JEUDI 8 JANVIER 2004 - SÉANCE DE L'APRÈS-MIDI

(Suite)

Proposition de loi insérant un article 51bis dans la loi du 8 juillet 1970 créant de nouveaux avantages en faveur des victimes du devoir militaire ou d'un devoir assimilé, en ce qui concerne les volontaires de guerre (de Mme Anne-Marie Lizin, Doc. 3-24)

Discussion générale

M. Luc Paque (CDH), rapporteur. - La proposition de loi soumise à notre examen aujourd'hui vise à considérer comme période de validation des services militaires prestés le délai compris entre la date de l'engagement et celle de la démobilisation, au maximum jusque juin 1946, pour ce qui concerne les avantages auxquels peuvent prétendre les volontaires de guerre.

Notre commission a décidé d'entendre une série de membres de la Fédération nationale des volontaires de guerre, dont le président, M. Coppieters 't Wallant.
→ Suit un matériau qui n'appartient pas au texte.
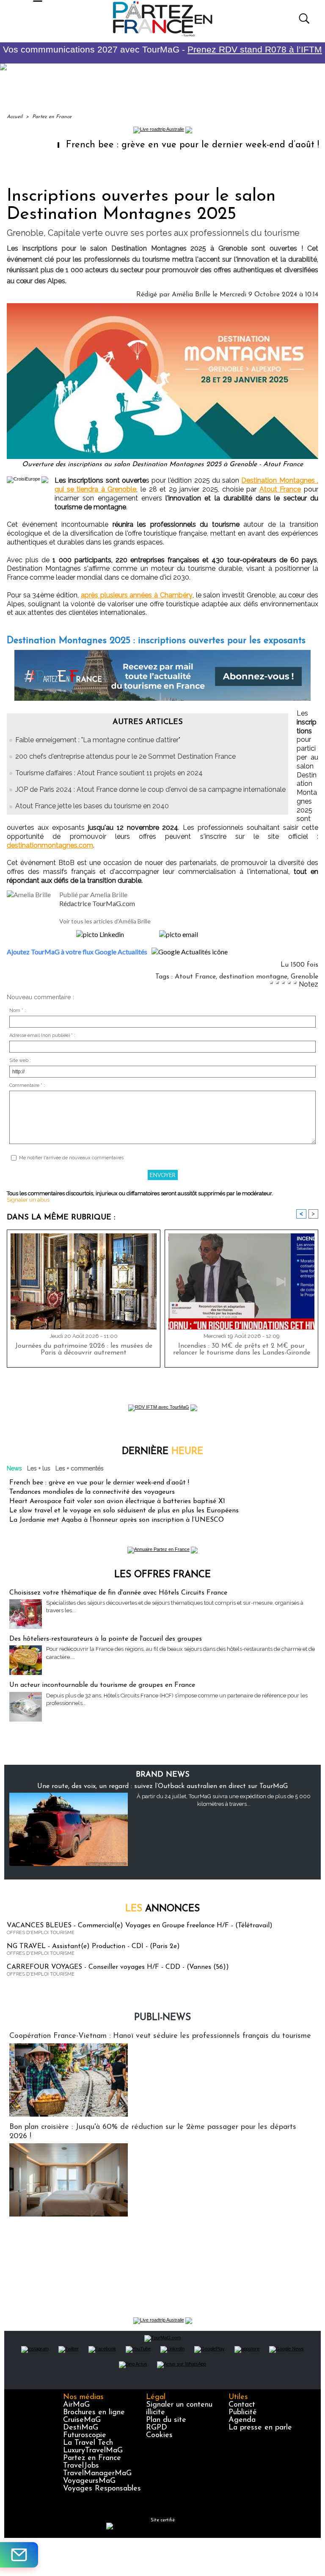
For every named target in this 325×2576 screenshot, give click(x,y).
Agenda (242, 2420)
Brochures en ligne (94, 2412)
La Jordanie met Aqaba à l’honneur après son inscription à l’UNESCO (116, 1520)
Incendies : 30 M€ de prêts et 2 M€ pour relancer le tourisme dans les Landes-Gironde (241, 1349)
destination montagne (253, 976)
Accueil (14, 116)
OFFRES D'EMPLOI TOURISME (40, 1932)
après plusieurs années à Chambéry (137, 595)
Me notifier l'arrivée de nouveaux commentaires (71, 1158)
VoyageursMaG (89, 2481)
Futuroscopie (84, 2435)
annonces (162, 1909)
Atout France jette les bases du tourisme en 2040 (92, 806)
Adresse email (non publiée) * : (42, 1035)
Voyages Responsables (102, 2489)
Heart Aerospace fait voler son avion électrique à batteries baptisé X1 (117, 1501)
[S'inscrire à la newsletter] (19, 2555)
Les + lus (38, 1468)
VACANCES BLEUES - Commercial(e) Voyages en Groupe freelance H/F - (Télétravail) (140, 1925)
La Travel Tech (88, 2443)
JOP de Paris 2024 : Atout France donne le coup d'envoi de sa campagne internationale (150, 789)
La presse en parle (260, 2428)
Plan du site (166, 2420)
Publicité (243, 2412)
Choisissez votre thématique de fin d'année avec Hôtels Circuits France (118, 1592)
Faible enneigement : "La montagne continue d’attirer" (97, 740)
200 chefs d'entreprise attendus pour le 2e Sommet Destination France (125, 756)
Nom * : (17, 1010)
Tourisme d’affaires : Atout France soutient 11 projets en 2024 (109, 773)
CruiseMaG (82, 2420)
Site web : (20, 1060)
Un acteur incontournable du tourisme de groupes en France (102, 1685)
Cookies (159, 2435)
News (14, 1468)
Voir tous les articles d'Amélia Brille (105, 921)
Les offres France (162, 1575)
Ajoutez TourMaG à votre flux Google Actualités (77, 952)
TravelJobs (81, 2466)
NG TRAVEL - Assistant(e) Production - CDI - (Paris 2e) (93, 1946)
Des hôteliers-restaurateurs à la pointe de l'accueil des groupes (105, 1639)
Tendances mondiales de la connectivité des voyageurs (92, 1492)
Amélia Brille (191, 294)
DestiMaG (80, 2428)
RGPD (156, 2428)
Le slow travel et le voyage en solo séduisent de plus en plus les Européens (124, 1510)
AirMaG (76, 2405)
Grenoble (304, 976)
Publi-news (162, 2018)
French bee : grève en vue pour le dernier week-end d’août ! (155, 145)
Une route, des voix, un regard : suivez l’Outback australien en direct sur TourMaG (162, 1786)
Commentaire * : (27, 1085)
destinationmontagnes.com (50, 845)
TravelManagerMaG (97, 2473)
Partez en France (52, 116)
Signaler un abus (28, 1200)
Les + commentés (79, 1468)
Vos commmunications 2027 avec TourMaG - (162, 49)
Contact (242, 2405)
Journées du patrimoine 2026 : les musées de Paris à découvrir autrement (83, 1349)
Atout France (280, 489)
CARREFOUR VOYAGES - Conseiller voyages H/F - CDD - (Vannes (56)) (118, 1967)
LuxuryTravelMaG (93, 2450)
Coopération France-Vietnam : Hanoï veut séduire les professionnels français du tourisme (160, 2036)
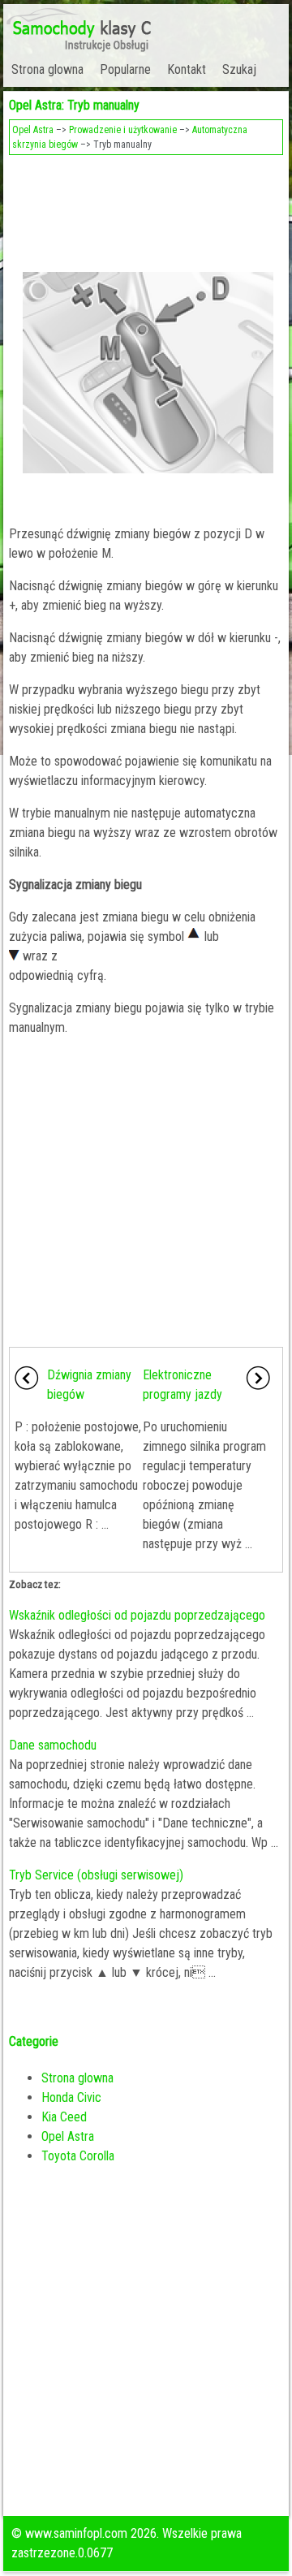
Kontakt (186, 69)
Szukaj (239, 69)
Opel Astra (33, 130)
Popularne (125, 69)
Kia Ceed (64, 2117)
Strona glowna (47, 69)
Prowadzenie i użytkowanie (123, 130)
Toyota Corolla (77, 2156)
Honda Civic (71, 2097)
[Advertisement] (146, 208)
Ce dernier a expliqué à la commission que, malgré de nombreuses années de travail, des membres de la Fédération sont toujours confrontés à une lacune concernant la reconnaissance de leurs services de guerre après le 8 mai 1945. Si cette date marque la victoire contre les Allemands, elle ne signifie pas pour autant la fin des années de guerre, la paix datant en effet de 1946.

La reconnaissance de cette période de service a toujours été refusée, l'administration s'en tenant strictement à la date du 8 mai. Or, comme le précise M. Coppieters, c'est le retour au foyer qui est pris en compte pour calculer le temps de guerre pour les prisonniers politiques ou pour les prisonniers de guerre. Prendre en considération le temps de service au-delà du 8 mai pour les volontaires de guerre ne constituerait donc pas un précédent obligeant à modifier le traitement d'autres catégories de militaires ou résistants.

M. Pattyn, secrétaire général de la Fédération nationale des volontaires de guerre, a précisé que tous les volontaires de guerre ont signé un engagement pour la durée de la guerre en général et non seulement en Europe. Les volontaires de guerre ont conclu un contrat avec l'État belge. Or, un contrat prend fin à l'échéance convenue. L'État n'a pas respecté ses obligations car les volontaires de guerre n'ont pas pu quitter l'armée au terme de l'accord conclu, ni le 8 mai, ni le 15 août, ni même le 2 septembre 1945.

Il précise par ailleurs qu'en France, les volontaires de guerre voient leur statut reconnu jusqu'au 1er juin 1946, alors qu'en Belgique, il n'est reconnu que jusqu'au 8 mai 1945.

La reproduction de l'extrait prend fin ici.